**TEXT SECTION**
.....

Is security coming to a border far from you?
By THOMAS P.M. BARNETT
Thomas P.M. Barnett is a distinguished strategist at Oak Ridge Center for Advanced Studies and senior managing director at Enterra Solutions. Read his blog at www.thomaspmbarnett.com/weblog. Contact him at tom@thomaspmbarnett.com.

Recently, the U.S. Senate confirmed Ralph Basham as new commissioner of U.S. Customs and Border Protection (CBP) in a little-noticed vote that is nonetheless of enormous importance for the future conduct of the global war on terrorism.

Winning this long war is all about spreading our networks, legal rule sets and transparency. By extending America's trade connectivity, we shrink those areas of the developing world that are effectively disconnected from the global economy, and by doing that, we reduce the operating domain of transnational terrorists who thrive best in poorly governed regions.

With today's information technology, any network is only as secure as every other network to which it's connected. Firewalls become less crucial than software security because more and more applications are run over the Internet. Everything's connected, so security becomes a universal dynamic, not something you "catch at the border."

.....

**INFORMATION PROVIDED**
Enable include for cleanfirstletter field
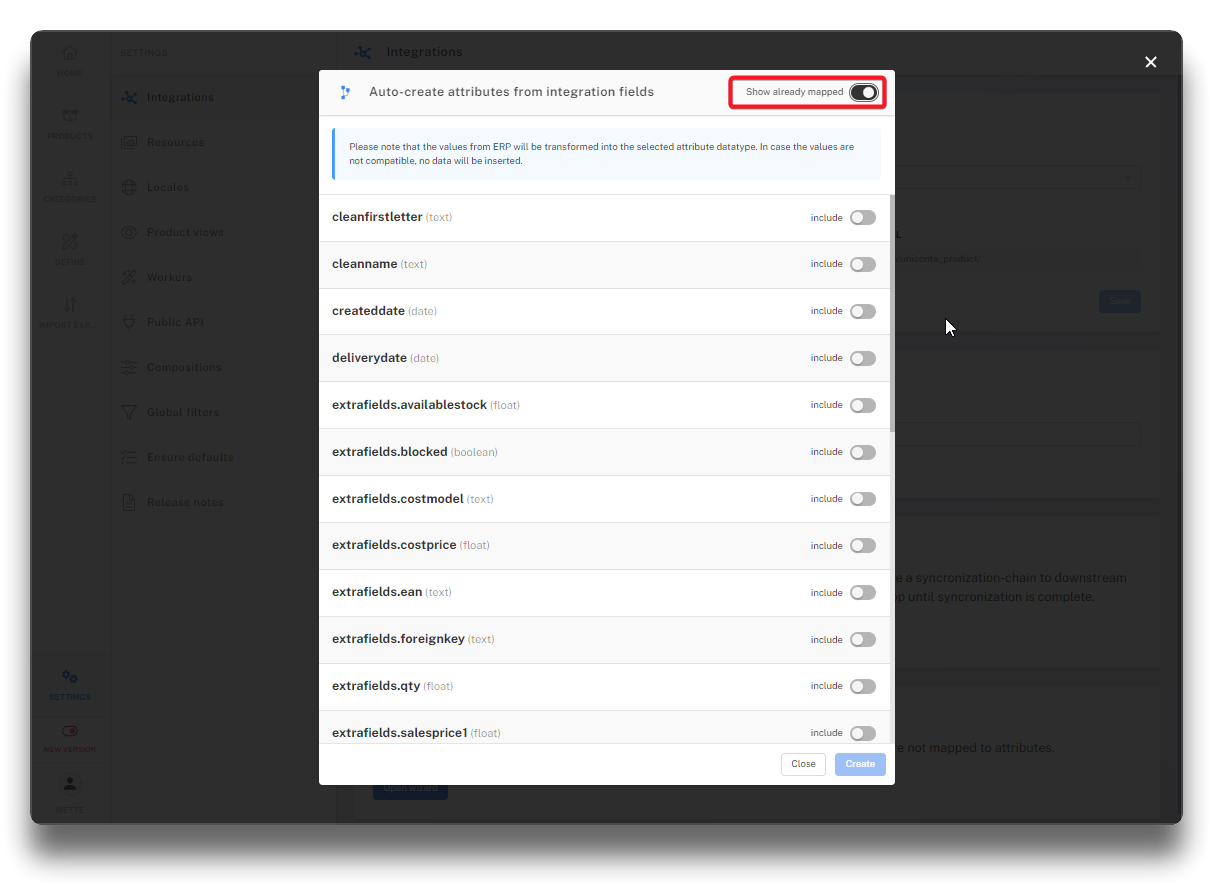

.....

**SHORT TASK A**
In the border security text, whom did the U.S. Senate confirm as the new commissioner of U.S. Customs and Border Protection?
**SHORT TASK B**
Pick up the border security text after its last sentence and carry it forward.

**EXERCISE RESULT A**
Ralph Basham.

**EXERCISE RESULT B**
The same holds true for nations increasingly intertwined with one another in globalization. We can't wait for trade and people to show up at our border to start the screening process. We need those databases built at the point of embarkation - not debarkation.

Moreover, America needs real-time access to those data flows, giving us the ability to track trade the world over, logically sharing that data with all our partners so as to provide everyone the greatest transparency possible. That way, the alleged trade-off between security and efficiency is obliterated, as America, along with other nations, begins to manage the global supply/trade/travel chain more like a Dell or Wal-Mart than our current antiquated system allows.

But here's the problem: Most lawmakers look at the CBP as the manager of our illegal immigrant flow and little else. Plus, whenever the question arises of putting any faith in foreigners regarding our border security (e.g., the ill-fated Dubai ports deal), Congress errs on the side of knee-jerk paranoia.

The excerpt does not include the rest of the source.